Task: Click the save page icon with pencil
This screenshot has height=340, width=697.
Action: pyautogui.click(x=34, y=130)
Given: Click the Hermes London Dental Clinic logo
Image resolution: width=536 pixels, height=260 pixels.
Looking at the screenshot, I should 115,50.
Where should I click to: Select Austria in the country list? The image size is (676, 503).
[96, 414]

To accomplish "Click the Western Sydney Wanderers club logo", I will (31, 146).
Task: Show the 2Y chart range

==

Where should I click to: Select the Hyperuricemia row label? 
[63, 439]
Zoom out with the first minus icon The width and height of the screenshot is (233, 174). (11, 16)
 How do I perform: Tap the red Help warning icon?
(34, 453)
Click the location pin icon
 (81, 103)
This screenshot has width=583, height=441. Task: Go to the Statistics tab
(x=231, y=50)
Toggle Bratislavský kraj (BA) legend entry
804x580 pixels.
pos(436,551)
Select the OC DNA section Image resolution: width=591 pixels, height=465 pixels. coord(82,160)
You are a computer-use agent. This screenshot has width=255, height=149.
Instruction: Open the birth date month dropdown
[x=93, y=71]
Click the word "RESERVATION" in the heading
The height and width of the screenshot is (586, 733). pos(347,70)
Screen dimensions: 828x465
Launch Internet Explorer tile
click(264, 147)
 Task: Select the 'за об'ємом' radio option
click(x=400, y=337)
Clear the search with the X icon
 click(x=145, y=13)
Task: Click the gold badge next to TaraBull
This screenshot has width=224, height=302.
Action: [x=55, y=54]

==

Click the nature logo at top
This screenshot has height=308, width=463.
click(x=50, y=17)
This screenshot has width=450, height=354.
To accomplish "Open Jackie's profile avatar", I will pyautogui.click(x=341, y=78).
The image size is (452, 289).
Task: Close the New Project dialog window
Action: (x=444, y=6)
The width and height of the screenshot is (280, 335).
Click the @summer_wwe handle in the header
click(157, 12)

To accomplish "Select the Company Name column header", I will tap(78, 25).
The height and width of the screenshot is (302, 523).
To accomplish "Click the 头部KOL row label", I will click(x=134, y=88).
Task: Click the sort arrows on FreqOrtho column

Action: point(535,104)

» **Required action**:
Starting at the line above that contains "Task: Click the save page icon with pencil", write out each line exactly until the line that contains "Task: Show the 2Y chart range" has been written, and stop there.

» **Solution to the problem**:
Task: Click the save page icon with pencil
This screenshot has height=340, width=697.
Action: pyautogui.click(x=34, y=130)
Given: Click the Hermes London Dental Clinic logo
Image resolution: width=536 pixels, height=260 pixels.
Looking at the screenshot, I should 115,50.
Where should I click to: Select Austria in the country list? The image size is (676, 503).
[96, 414]

To accomplish "Click the Western Sydney Wanderers club logo", I will (31, 146).
Task: Show the 2Y chart range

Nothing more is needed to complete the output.